- [What is being asked]:
Your answer must be exactly the lines from the one containing "The width and height of the screenshot is (698, 392)." through the end of the material, both ends included, without pictures.

- [Input records]:
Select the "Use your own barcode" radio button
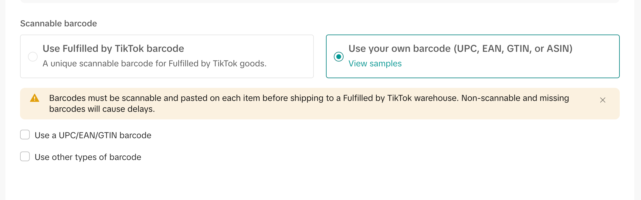 (339, 57)
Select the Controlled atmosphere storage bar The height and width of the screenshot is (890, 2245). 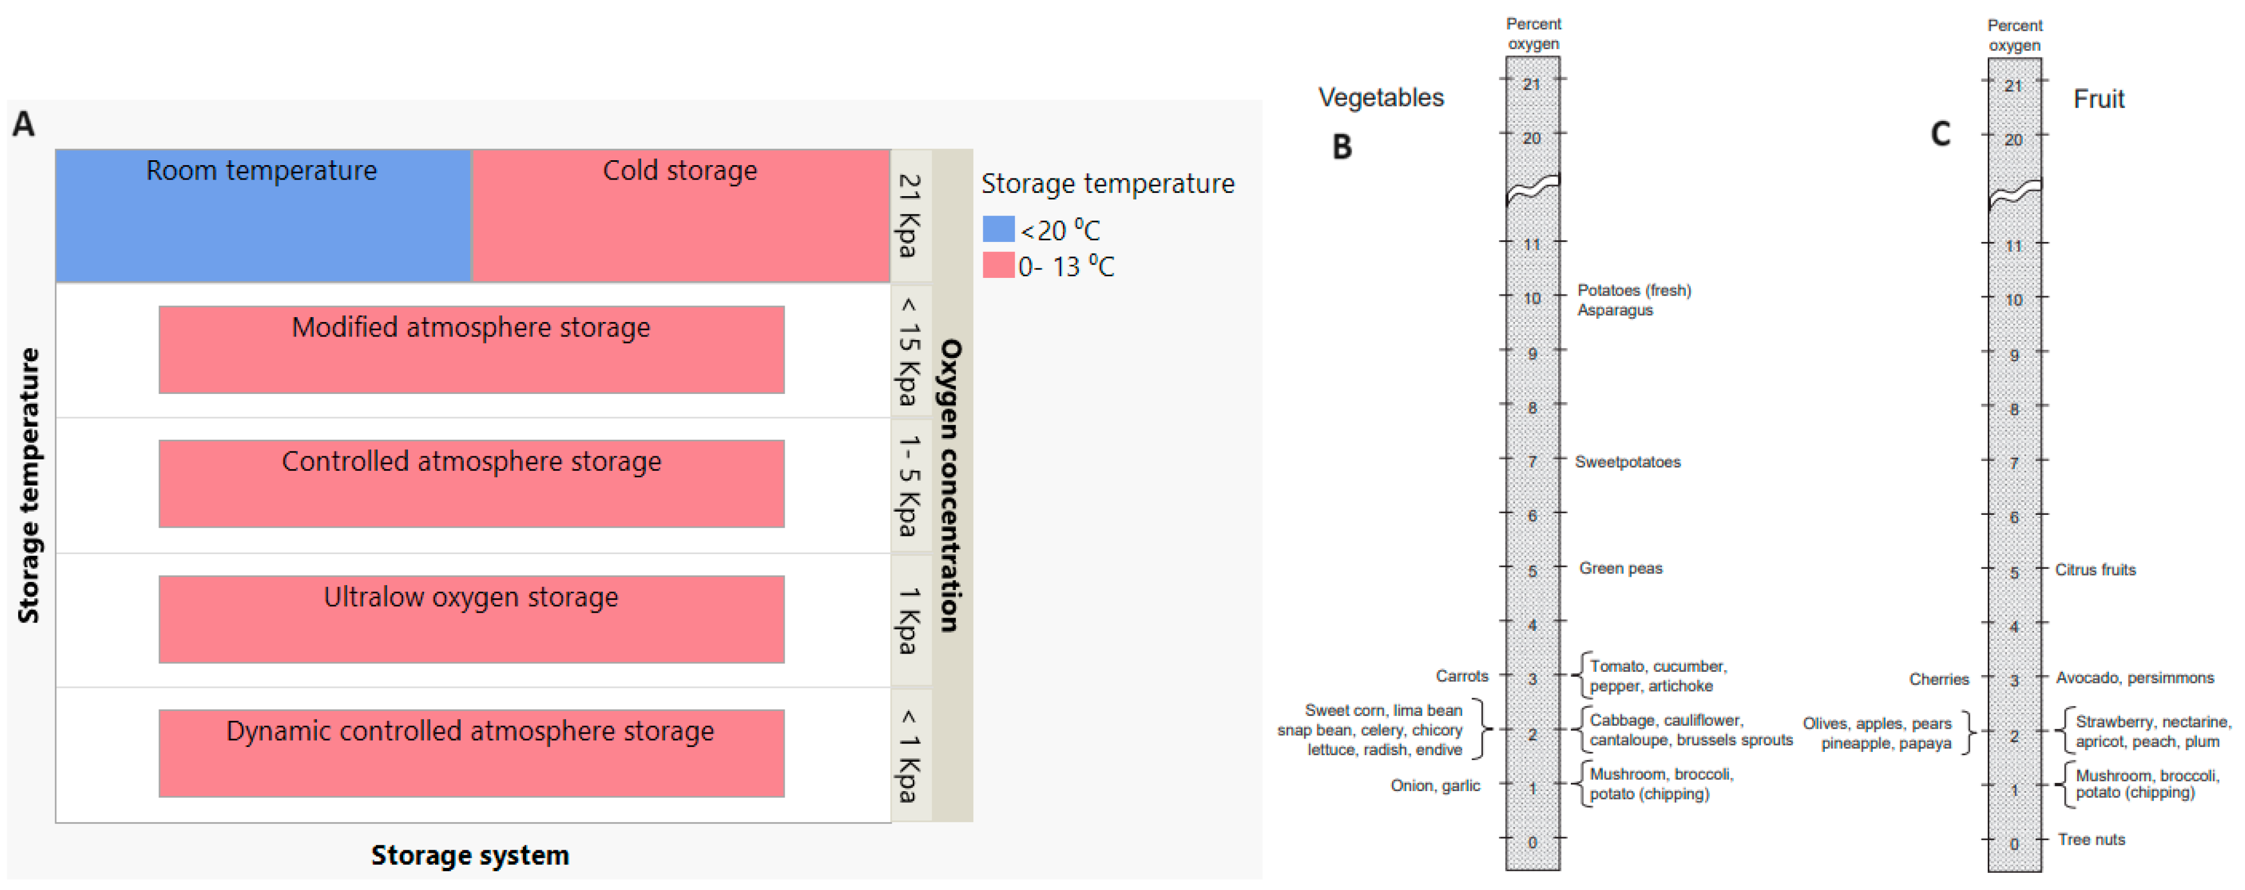[x=471, y=484]
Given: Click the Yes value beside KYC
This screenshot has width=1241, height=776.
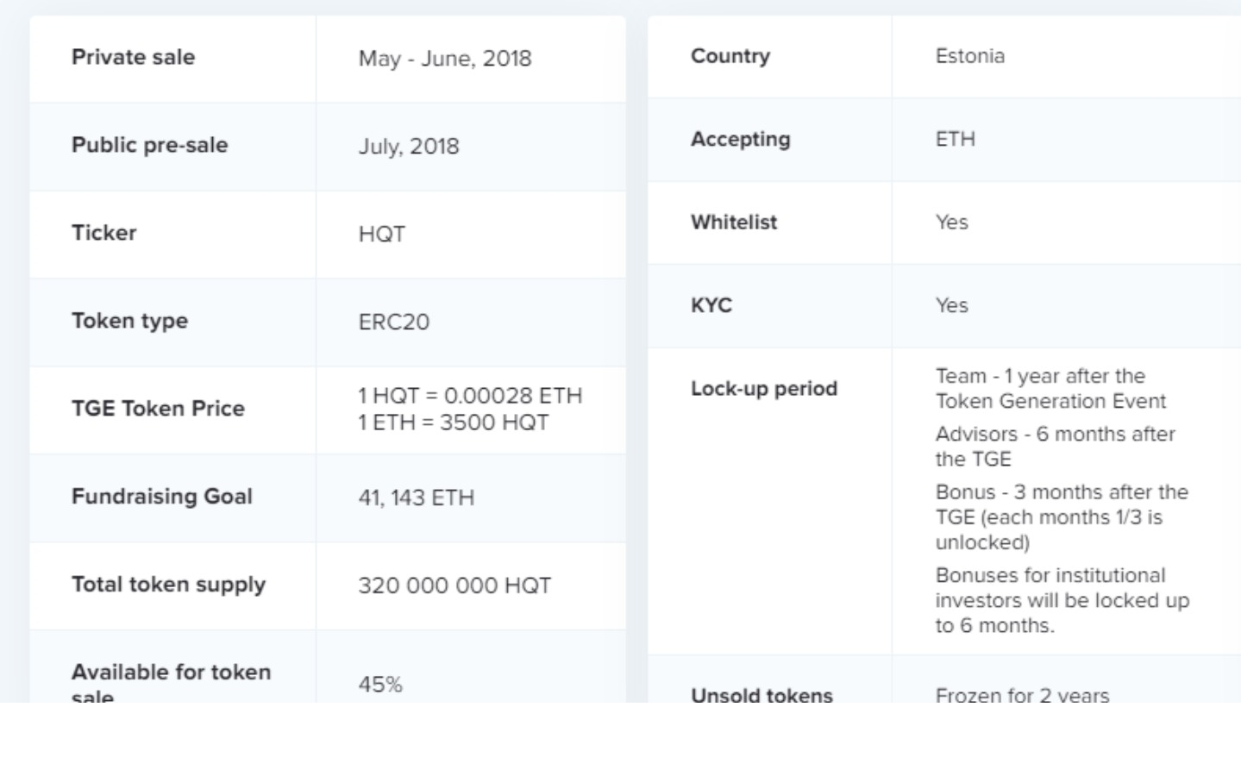Looking at the screenshot, I should [x=952, y=306].
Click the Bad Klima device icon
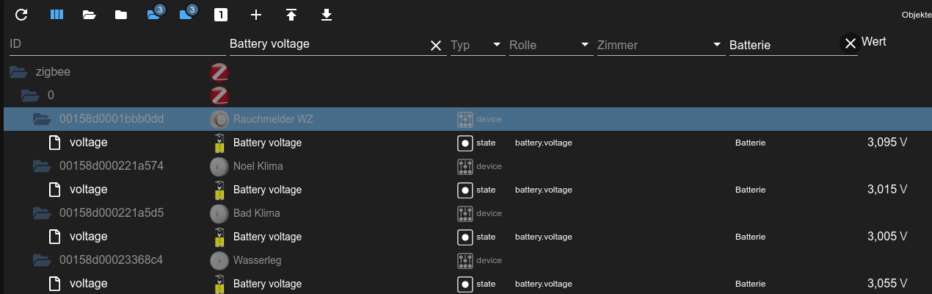932x294 pixels. click(x=219, y=213)
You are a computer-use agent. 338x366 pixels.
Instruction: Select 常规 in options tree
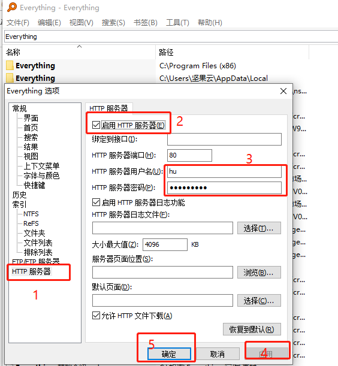[x=19, y=108]
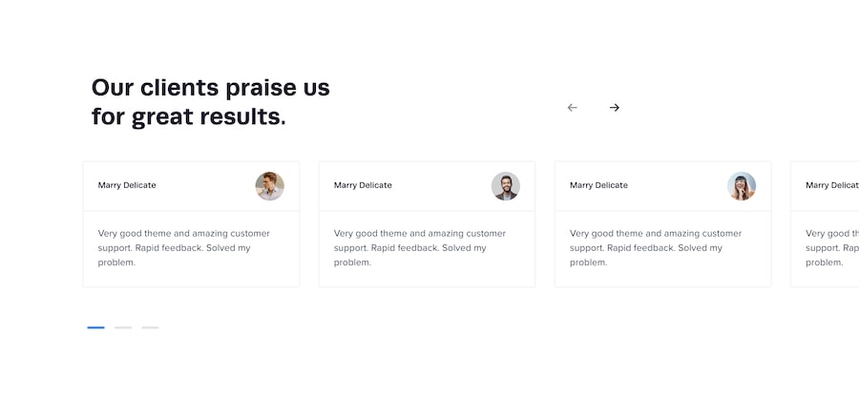Click the previous testimonial left arrow
Viewport: 859px width, 399px height.
pyautogui.click(x=573, y=108)
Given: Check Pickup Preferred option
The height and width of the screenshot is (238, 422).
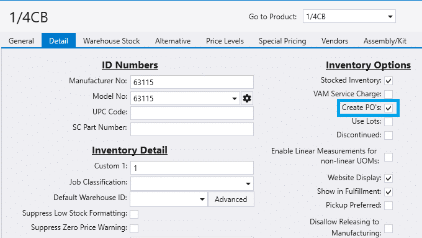Looking at the screenshot, I should (x=388, y=206).
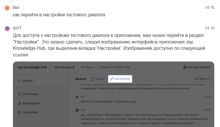Open Личный кабинет profile icon
The width and height of the screenshot is (220, 127).
point(185,67)
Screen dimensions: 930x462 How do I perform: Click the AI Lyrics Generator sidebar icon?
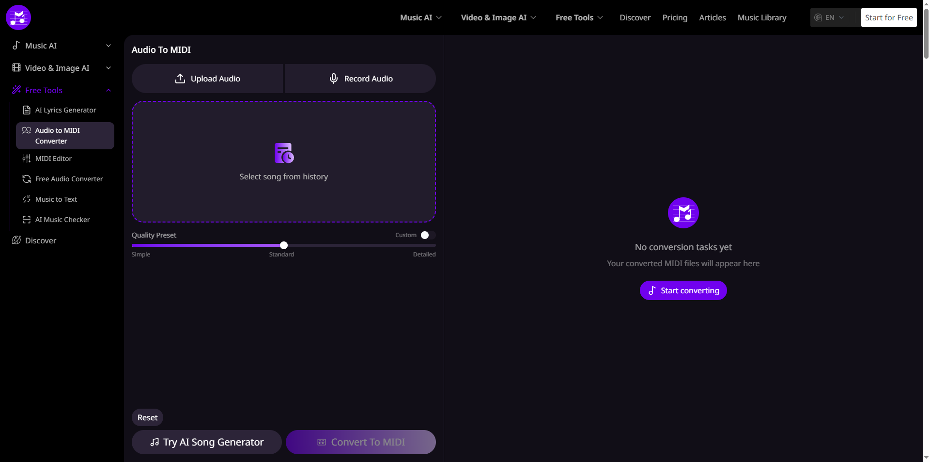coord(27,111)
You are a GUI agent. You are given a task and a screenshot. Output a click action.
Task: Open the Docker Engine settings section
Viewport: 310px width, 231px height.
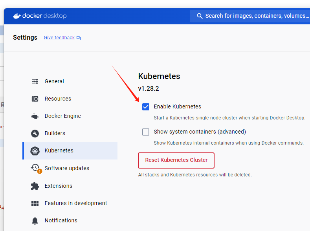coord(63,116)
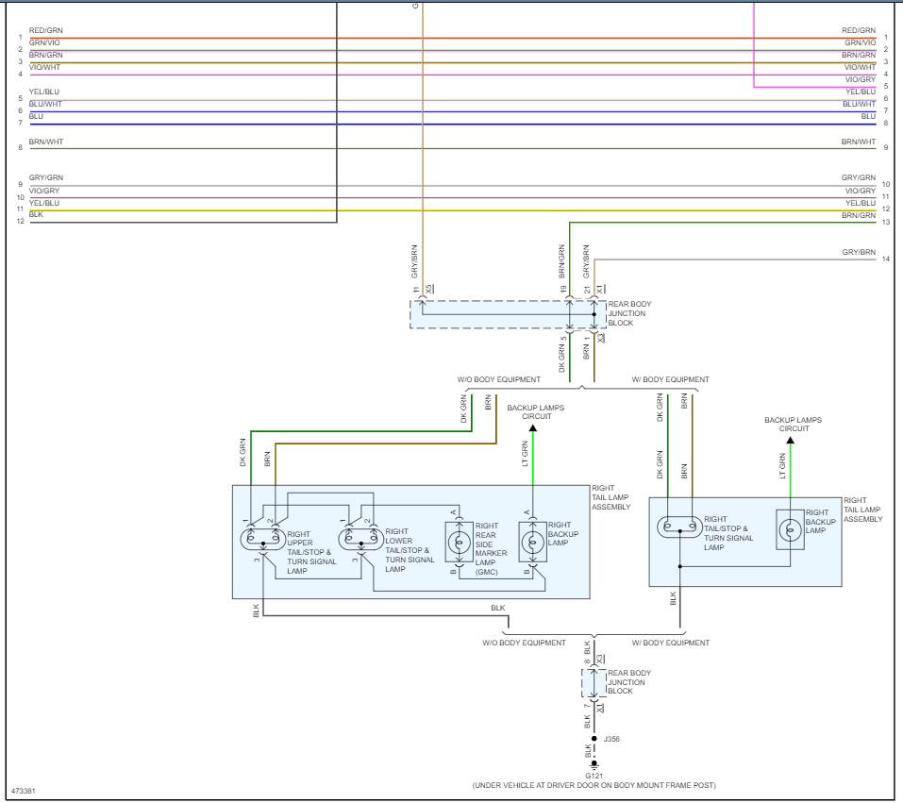
Task: Click the G121 ground symbol
Action: coord(594,765)
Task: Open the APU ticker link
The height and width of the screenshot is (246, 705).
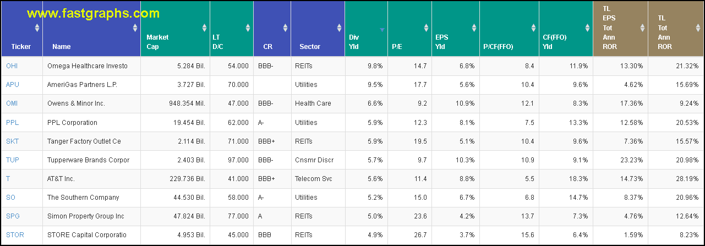Action: (12, 85)
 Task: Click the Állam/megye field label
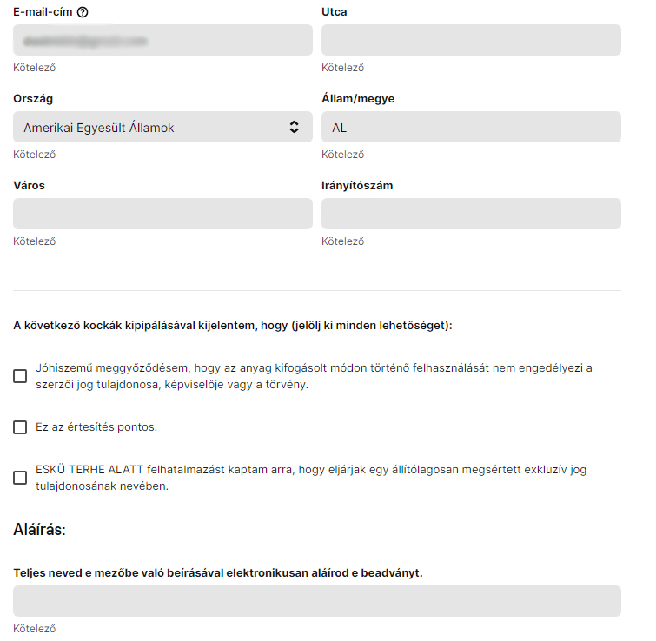pos(358,99)
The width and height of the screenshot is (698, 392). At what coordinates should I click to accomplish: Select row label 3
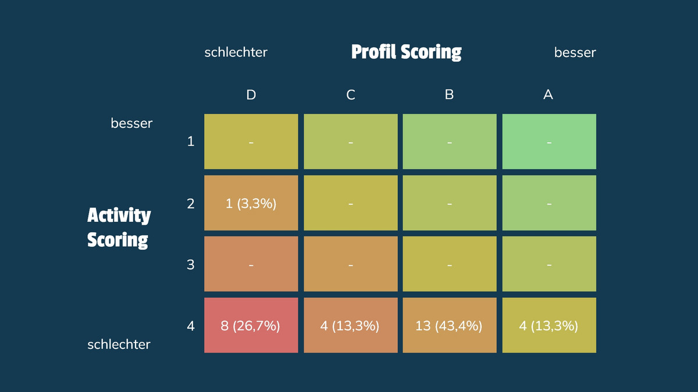tap(191, 265)
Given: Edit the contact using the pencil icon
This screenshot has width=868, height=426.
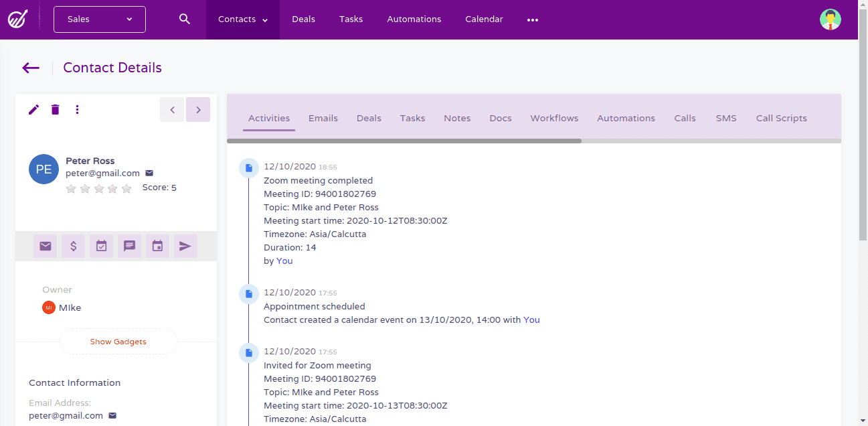Looking at the screenshot, I should pyautogui.click(x=33, y=109).
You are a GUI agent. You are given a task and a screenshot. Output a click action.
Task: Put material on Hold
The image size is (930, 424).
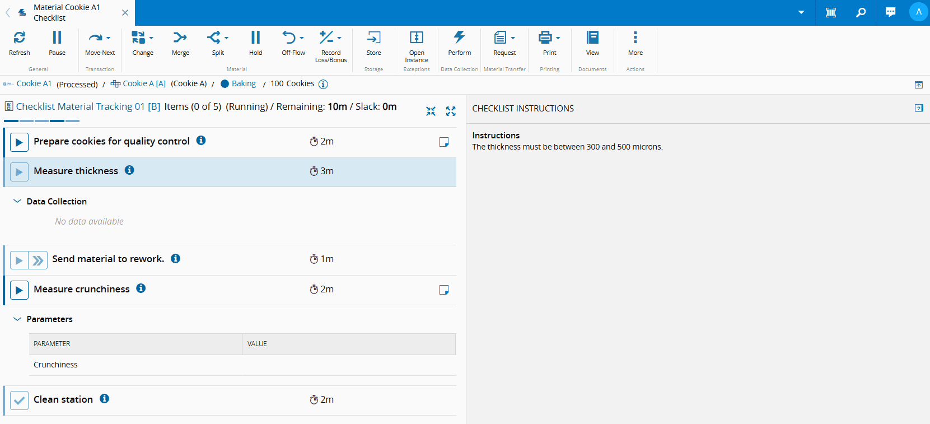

- [Result]:
The width and height of the screenshot is (698, 392). At what coordinates should I click to accomplish: Select row label 3
tap(191, 265)
Given: Edit the contact using the pencil icon
This screenshot has width=868, height=426.
Looking at the screenshot, I should pyautogui.click(x=33, y=109).
You are a GUI agent. You are given a task and a screenshot. Output a click action.
Task: Put material on Hold
The image size is (930, 424).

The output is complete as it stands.